[Stored data]

....................

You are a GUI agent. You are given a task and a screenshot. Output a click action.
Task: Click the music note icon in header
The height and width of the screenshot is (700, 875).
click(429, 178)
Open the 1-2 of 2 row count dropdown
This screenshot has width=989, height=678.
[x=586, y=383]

....................

▶ TASK DETAILS
May I have exactly the lines from the one containing "Task: Click the music note icon in header" through the last line of the data, both included?

▶ REPLY
Task: Click the music note icon in header
The height and width of the screenshot is (700, 875).
click(429, 178)
Open the 1-2 of 2 row count dropdown
This screenshot has width=989, height=678.
[x=586, y=383]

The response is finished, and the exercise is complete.